Я испытываю восторг первого обладания. Каждый день после обеда мы запрягаем. Грищук выводит из конюшни лошадей. Они поправляются день ото дня. Я нахожу уже с гордой радостью тусклый блеск на их начищенных боках. Мы растираем коням припухшие ноги, стрижем гривы, накидываем на спины казацкую упряжь — запутанную ссохшуюся сеть из тонких ремней — и выезжаем со двора рысью. Грищук боком сидит на козлах; мое сиденье устлано цветистым рядном и сеном, пахнущим духами и безмятежностью. Высокие колеса скрипят в зернистом белом песке. Квадраты цветущего мака раскрашивают землю, разрушенные костелы светятся на пригорках. Высоко над дорогой, в разбитой ядром нише стоит коричневая статуя святой Урсулы с обнаженными круглыми руками. И узкие древние буквы вяжут неровную цепь на почерневшем золоте фронтона… «Во славу Иисуса и его божественной матери…»

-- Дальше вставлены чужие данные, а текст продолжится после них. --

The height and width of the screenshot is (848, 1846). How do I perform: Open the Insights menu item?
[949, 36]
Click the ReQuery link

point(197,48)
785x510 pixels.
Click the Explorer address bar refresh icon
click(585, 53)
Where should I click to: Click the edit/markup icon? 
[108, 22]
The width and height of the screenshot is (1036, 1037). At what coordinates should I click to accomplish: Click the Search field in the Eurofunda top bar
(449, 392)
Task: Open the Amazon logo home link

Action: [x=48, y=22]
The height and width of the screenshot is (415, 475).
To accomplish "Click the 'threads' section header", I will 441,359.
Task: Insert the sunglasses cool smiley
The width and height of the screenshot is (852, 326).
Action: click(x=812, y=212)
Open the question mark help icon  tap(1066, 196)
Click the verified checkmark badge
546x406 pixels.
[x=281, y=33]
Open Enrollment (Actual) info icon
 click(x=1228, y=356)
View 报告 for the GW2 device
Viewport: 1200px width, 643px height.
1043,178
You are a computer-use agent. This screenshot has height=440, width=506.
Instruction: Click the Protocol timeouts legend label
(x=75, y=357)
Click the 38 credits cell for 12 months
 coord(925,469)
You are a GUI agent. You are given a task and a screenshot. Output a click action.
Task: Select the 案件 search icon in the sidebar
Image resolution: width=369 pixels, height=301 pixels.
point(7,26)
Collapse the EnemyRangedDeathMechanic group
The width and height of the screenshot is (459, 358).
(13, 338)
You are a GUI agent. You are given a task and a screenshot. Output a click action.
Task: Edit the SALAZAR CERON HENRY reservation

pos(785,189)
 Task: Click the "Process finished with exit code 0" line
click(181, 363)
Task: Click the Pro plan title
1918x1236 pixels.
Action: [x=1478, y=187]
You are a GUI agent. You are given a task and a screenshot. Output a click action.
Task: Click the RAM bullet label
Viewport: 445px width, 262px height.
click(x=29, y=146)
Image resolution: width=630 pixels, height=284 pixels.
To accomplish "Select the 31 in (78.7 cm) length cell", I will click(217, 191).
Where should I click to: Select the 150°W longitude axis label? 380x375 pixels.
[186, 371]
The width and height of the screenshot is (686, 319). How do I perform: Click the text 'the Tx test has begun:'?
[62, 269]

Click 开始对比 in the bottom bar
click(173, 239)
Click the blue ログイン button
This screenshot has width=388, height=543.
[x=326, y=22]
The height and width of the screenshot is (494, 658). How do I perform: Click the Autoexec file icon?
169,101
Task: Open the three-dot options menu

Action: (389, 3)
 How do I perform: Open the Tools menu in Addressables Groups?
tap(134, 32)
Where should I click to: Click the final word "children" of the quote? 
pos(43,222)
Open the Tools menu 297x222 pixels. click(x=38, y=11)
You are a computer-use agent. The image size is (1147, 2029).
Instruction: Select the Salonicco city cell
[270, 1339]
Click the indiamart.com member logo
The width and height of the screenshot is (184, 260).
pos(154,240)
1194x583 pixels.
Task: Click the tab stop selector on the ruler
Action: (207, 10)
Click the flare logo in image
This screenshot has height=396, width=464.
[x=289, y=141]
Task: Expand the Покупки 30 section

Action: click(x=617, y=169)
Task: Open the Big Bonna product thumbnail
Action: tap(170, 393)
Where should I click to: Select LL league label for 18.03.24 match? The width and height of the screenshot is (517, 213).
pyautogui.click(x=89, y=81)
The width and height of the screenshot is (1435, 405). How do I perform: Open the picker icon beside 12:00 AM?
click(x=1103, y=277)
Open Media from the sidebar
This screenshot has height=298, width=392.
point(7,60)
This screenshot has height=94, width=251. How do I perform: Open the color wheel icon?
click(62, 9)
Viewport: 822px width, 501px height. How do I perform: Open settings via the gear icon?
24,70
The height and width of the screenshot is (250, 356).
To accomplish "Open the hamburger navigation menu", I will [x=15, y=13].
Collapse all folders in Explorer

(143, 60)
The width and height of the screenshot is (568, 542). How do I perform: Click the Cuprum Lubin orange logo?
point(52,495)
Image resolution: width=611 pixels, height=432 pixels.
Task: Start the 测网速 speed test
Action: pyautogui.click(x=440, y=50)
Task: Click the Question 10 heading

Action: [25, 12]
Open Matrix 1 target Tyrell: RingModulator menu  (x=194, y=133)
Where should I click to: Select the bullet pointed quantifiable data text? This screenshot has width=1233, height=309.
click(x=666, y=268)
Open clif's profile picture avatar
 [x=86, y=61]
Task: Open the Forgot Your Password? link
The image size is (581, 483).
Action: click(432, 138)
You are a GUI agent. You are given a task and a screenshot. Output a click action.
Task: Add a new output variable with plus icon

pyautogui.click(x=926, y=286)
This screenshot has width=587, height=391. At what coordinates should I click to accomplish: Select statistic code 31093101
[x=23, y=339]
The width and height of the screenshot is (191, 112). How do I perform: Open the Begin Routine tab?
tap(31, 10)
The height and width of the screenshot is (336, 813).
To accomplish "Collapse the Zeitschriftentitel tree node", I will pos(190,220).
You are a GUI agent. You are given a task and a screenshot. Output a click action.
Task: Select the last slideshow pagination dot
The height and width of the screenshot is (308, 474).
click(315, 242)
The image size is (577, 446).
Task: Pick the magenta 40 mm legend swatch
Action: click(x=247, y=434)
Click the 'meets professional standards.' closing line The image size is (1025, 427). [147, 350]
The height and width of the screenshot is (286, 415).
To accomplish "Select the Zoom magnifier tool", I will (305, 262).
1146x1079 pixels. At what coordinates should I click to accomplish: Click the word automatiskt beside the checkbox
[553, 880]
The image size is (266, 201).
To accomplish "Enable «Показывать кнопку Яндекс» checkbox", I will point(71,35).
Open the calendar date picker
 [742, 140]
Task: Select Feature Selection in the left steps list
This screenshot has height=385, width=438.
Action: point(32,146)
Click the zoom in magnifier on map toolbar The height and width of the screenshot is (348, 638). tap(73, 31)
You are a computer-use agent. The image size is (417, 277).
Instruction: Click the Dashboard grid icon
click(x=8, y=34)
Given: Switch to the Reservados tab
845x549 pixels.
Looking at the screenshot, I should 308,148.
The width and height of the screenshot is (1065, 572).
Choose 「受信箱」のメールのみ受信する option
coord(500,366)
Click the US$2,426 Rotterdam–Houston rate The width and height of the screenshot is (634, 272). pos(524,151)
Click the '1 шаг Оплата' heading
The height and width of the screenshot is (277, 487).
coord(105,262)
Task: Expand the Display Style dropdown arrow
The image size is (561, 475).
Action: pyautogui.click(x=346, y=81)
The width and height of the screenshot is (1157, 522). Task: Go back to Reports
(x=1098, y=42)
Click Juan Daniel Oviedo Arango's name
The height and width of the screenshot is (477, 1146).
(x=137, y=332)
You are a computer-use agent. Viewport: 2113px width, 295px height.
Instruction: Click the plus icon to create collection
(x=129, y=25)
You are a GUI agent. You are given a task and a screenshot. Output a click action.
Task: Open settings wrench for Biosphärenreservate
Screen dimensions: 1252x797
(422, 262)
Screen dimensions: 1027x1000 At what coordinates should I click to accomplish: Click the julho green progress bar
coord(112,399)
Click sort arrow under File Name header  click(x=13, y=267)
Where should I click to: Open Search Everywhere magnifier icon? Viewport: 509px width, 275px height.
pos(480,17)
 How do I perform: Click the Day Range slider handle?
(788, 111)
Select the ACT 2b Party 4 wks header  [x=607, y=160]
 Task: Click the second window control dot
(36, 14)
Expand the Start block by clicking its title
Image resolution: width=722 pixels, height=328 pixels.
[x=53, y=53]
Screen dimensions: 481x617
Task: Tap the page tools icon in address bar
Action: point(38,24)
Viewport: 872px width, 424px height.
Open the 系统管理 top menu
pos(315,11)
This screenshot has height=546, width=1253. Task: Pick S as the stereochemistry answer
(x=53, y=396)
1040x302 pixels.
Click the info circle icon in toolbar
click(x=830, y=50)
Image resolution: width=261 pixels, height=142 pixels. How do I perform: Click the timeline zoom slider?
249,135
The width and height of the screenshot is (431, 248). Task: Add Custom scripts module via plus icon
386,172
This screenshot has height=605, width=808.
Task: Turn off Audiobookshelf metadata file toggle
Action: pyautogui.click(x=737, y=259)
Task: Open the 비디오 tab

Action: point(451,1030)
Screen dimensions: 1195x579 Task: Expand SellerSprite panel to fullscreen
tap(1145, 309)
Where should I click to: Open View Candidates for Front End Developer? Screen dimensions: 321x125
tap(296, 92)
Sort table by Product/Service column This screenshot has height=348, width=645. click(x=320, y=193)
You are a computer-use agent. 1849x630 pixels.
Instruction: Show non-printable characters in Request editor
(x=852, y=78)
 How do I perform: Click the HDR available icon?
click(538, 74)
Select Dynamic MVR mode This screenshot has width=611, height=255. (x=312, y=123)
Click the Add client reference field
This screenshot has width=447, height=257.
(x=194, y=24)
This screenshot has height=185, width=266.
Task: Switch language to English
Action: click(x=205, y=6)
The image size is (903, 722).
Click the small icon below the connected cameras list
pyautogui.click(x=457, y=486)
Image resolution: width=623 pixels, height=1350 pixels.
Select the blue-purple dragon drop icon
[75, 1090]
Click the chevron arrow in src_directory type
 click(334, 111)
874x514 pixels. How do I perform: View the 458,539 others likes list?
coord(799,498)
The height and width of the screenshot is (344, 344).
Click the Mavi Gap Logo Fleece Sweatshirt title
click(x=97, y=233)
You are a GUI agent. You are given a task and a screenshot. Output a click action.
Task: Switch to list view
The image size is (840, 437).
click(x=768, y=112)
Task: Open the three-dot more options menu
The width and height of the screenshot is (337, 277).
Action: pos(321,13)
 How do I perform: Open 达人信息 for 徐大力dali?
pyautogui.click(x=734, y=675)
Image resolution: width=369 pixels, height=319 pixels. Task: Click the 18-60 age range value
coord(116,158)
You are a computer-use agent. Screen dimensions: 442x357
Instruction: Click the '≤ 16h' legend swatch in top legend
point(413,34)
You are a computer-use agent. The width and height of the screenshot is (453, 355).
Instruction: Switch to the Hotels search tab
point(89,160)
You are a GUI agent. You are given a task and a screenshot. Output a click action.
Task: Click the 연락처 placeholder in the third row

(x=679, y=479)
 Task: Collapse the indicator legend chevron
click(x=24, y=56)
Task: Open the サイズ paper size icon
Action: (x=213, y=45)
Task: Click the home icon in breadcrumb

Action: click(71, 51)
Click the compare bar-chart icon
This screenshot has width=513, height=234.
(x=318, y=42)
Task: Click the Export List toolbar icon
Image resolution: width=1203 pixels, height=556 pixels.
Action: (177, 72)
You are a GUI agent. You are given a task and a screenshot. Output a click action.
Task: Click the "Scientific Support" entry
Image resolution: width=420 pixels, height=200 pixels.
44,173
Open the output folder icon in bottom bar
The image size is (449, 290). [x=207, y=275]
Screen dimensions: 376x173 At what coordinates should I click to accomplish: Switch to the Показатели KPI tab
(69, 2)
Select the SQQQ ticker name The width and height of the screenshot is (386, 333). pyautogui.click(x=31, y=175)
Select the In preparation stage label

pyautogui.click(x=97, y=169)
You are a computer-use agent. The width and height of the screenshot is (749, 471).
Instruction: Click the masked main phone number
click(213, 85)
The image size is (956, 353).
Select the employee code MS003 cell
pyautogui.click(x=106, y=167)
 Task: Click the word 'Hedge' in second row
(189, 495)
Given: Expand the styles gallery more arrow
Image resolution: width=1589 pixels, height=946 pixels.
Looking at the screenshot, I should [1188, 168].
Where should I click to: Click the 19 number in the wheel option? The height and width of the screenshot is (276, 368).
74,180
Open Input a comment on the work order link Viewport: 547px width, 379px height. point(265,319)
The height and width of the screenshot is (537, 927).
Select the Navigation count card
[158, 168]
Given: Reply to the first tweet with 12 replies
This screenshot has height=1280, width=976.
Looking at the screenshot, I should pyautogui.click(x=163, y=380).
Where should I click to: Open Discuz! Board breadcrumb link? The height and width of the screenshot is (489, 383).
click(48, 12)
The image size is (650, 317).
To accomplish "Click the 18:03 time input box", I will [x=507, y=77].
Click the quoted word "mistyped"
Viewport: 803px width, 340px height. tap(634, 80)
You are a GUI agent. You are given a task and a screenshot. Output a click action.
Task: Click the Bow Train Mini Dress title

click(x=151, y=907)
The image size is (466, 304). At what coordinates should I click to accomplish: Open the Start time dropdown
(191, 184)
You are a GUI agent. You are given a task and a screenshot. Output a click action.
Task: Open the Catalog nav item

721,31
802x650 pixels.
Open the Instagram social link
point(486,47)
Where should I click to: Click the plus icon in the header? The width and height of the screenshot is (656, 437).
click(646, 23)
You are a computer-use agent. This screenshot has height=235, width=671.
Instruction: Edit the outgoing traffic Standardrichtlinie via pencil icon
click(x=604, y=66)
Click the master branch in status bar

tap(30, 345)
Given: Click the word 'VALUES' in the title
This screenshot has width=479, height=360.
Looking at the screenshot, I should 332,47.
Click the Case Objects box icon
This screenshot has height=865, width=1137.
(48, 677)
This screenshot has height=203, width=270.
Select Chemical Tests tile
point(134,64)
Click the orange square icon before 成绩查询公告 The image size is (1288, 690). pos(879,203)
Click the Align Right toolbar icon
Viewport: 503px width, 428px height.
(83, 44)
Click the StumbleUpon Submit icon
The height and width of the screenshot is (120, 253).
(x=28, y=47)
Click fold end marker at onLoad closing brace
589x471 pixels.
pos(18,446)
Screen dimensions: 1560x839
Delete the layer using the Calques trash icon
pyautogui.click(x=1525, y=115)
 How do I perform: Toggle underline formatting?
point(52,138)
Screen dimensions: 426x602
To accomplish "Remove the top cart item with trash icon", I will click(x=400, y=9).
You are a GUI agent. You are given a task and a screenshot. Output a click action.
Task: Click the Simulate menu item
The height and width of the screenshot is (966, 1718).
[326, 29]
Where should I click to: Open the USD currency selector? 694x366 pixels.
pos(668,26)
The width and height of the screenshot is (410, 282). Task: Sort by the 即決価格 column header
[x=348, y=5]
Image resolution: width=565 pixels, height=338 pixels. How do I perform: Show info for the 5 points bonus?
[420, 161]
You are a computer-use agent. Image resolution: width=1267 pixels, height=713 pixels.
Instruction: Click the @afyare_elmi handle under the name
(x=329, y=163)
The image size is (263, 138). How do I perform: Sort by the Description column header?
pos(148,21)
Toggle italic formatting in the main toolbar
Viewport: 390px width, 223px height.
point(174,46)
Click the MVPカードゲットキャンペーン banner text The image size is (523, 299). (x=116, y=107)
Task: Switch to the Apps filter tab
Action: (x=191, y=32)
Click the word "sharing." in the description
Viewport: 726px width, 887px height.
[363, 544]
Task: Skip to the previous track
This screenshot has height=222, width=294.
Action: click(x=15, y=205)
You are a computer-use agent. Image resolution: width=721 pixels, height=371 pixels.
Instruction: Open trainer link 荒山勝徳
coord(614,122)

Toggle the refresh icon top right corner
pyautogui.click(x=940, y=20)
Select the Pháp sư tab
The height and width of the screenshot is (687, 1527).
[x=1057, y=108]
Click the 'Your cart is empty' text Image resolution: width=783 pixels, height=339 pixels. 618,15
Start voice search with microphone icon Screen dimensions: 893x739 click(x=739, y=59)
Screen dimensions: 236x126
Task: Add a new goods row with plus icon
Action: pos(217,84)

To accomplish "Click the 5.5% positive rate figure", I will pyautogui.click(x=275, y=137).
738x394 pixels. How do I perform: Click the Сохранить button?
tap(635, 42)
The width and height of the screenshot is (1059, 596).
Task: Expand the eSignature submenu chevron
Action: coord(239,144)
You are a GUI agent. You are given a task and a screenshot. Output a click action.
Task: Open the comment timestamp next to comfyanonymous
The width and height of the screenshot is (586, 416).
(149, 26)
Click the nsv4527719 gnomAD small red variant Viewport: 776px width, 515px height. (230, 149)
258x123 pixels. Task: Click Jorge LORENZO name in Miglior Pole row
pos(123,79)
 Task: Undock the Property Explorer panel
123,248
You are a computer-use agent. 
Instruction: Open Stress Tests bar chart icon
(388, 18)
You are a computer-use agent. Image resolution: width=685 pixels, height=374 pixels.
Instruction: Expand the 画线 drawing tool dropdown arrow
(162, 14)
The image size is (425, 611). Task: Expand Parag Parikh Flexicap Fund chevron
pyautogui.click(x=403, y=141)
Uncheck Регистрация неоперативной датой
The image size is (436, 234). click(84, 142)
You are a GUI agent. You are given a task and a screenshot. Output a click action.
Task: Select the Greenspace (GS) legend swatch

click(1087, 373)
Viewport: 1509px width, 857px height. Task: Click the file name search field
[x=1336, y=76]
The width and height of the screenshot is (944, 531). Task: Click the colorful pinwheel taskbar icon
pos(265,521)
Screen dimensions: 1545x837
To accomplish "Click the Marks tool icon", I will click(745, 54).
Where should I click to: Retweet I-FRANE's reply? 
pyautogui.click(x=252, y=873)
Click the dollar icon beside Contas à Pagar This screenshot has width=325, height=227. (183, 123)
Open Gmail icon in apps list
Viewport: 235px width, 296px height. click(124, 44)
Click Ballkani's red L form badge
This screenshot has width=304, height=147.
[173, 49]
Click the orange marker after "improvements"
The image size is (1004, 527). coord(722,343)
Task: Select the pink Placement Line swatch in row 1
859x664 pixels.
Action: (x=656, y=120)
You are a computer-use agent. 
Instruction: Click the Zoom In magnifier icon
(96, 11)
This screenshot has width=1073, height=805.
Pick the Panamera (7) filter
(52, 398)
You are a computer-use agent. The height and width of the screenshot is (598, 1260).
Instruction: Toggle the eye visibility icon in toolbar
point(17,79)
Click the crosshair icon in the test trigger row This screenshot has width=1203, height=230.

Безжизненные еврейские местечки лепятся у подножия панских фольварков. На кирпичных заборах мерцает вещий павлин, бесстрастное видение в голубых просторах. Прикрытая раскидистыми хибарками, присела к нищей земле синагога, безглазая, щербатая, круглая, как хасидская шляпа. Узкоплечие евреи грустно торчат на перекрестках. И в памяти зажигается образ южных евреев, жовиальных, пузатых, пузырящихся, как дешевое вино. Несравнима с ними горькая надменность этих длинных и костлявых спин, этих желтых и трагических бород. В страстных чертах, вырезанных мучительно, нет жира и теплого биения крови. Движения галицийского и волынского еврея несдержанны, порывисты, оскорбительны для вкуса, но сила их скорби полна сумрачного величия, и тайное презрение к пану безгранично. Глядя на них, я понял жгучую историю этой окраины, повествование о талмудистах, державших на откупу кабаки, о раввинах, занимавшихся ростовщичеством, о девушках, которых насиловали польские жолнеры и из-за которых стрелялись польские магнаты.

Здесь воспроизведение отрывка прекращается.